Love Life

Kôji Fukada
Giappone
Direttamente dalla 79° Mostra del Cinema di Venezia...
Taeko vive felicemente con il giovane sposo Jiro e il piccolo Keita, nato da una relazione precedente. Tutto ciò che desidera è l'approvazione di suo suocero, che stenta ad arrivare. Un incidente domestico riscrive però improvvisamente la vita di Taeko e di chi le sta vicino e determina il ritorno del padre biologico di Keita, Park, di cui la donna non aveva notizie da anni.
con Fumino Kimura, Kento Nagayama, Atom Sunada
7€; 5.50€ ridotto
Orari di proiezione:
venerdì 9 settembre ore 21;
sabato 10 settembre ore 21;
domenica 11 settembre ore 18.30
La miglior regia del concorso di Venezia 79 è probabilmente quella di Koji Fukada in Love Life, apparente dramma spicciolo sulla perdita di un bambino dal punto di vista dei genitori, in realtà una collezione dolce e analitica al contempo di relazioni, sguardi e maniere di comunicare fra esseri umani. Sulla scorta di esperienze come quelle del cinema di Ryusuke Hamaguchi o di Kiyoshi Kurosawa, Fukada ha l’ambizione di descrivere la prossemica dei suoi personaggi più che le loro psicologie, quasi come in un Mizoguchi più patinato e moderno.

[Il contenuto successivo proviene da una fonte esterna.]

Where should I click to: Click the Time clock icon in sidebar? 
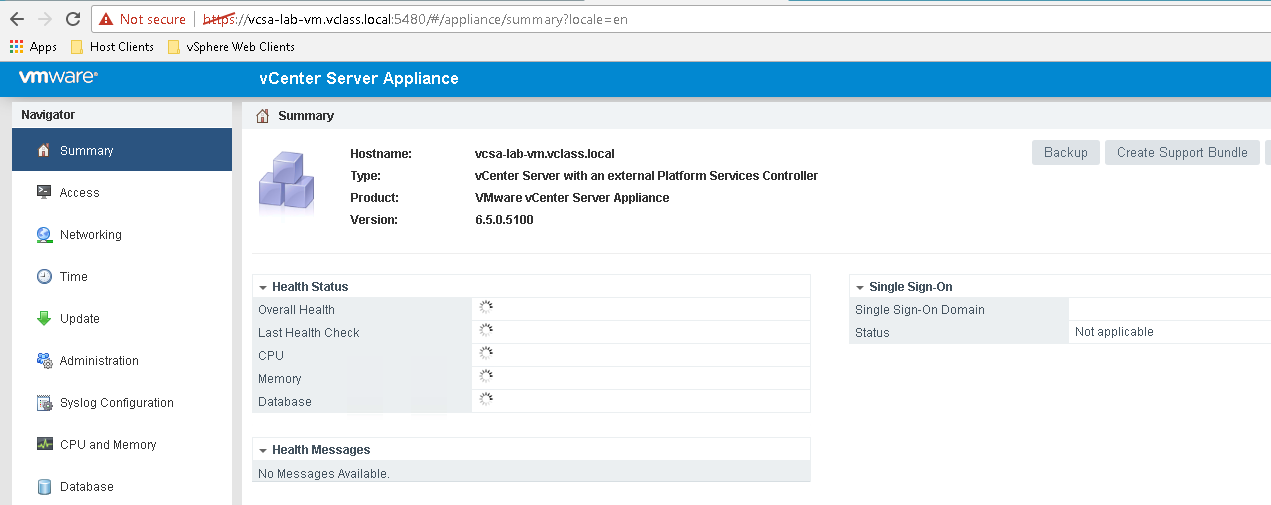click(44, 277)
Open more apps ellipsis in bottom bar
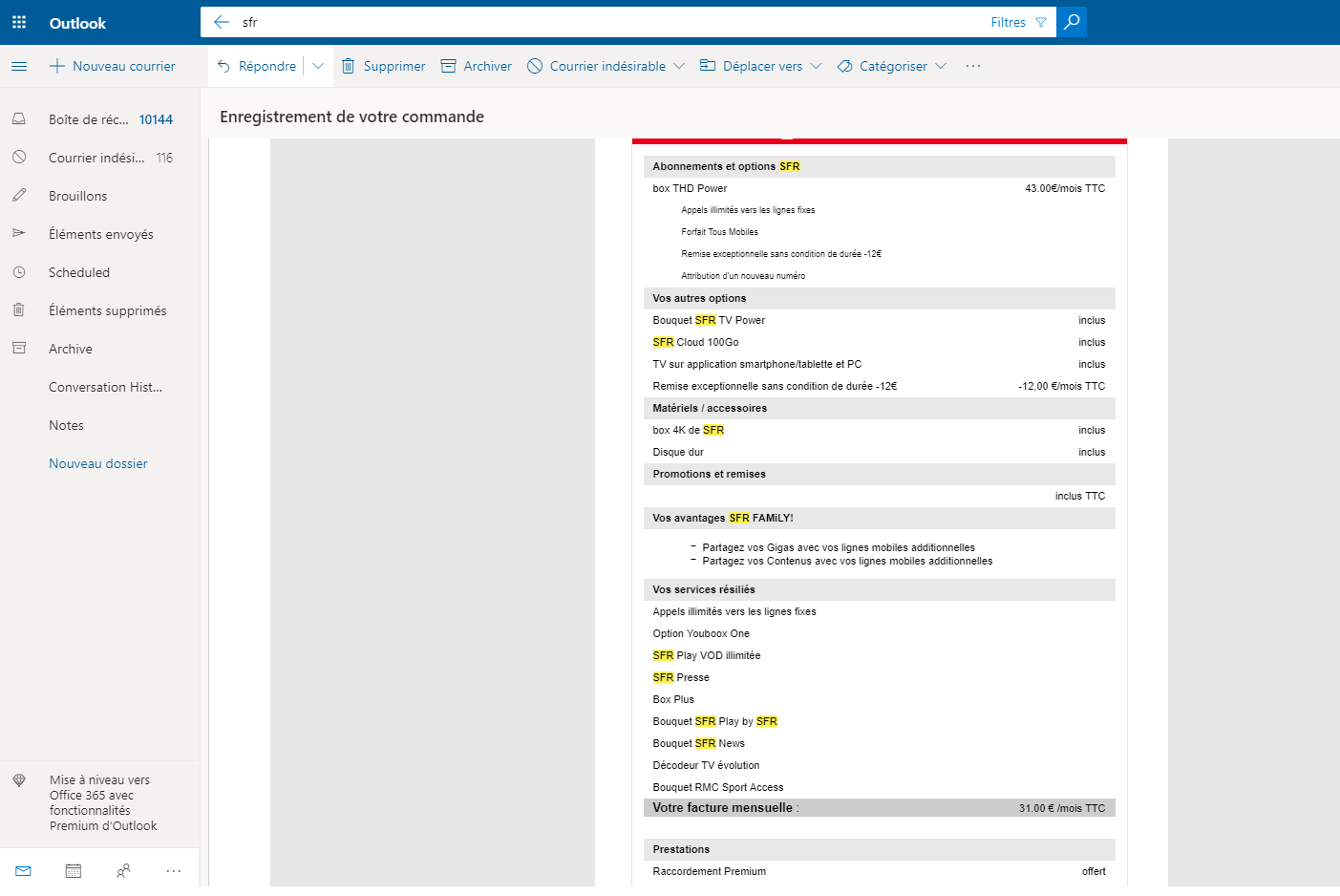The height and width of the screenshot is (896, 1340). point(173,871)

La cura maniacale per la costruzione del quadro, per le dinamiche degli sguardi nei campi/controcampi, per le posizioni dei personaggi negli ambienti, lascia intendere un’idea di cinema di rigore passionale, dettata da ritmi rallentati e lunghissimi tempi di attesa.
Il film meriterebbe delle analisi sequenza per sequenza per raccontare come si snocciola il dramma della madre protagonista, dopo la morte del figlio piccolo avuto dal primo marito sordomuto; mentre Fukada costruisce con certosina attenzione la codardia assoluta del secondo marito della protagonista, quest’ultima trova nel primo marito (ingenuo e vagamente violento) un appiglio per non dimenticare il figlio morto, e per far bruciare il lutto a fuoco lento. Sensi di colpa, dubbi e angosce alimentano ancora di più il dramma, mentre la camera e il montaggio sospesi e ipnotici lo sottopongono a una perizia entomologica fatta di riprese amatoriali, dischi riflettenti appesi sui balconi e linguaggio dei segni: alla fine sono tutti indizi per disorientare lo spettatore, illuso e deluso da almeno 4 finte catarsi e ribaltato da cambi di rotta che flirtano col grottesco e con la teatralità melodrammatica. Un piccolo capolavoro che fa sentire finalmente in Occidente del cinema giapponese non condannato dal filtro dell’occidentalità, che non vuole per forza piacere agli occidentali, che ha dei tempi suoi e non ha paura di trasformare i suoi personaggi quasi in statue o fantasmi secondo che la scena lo richieda.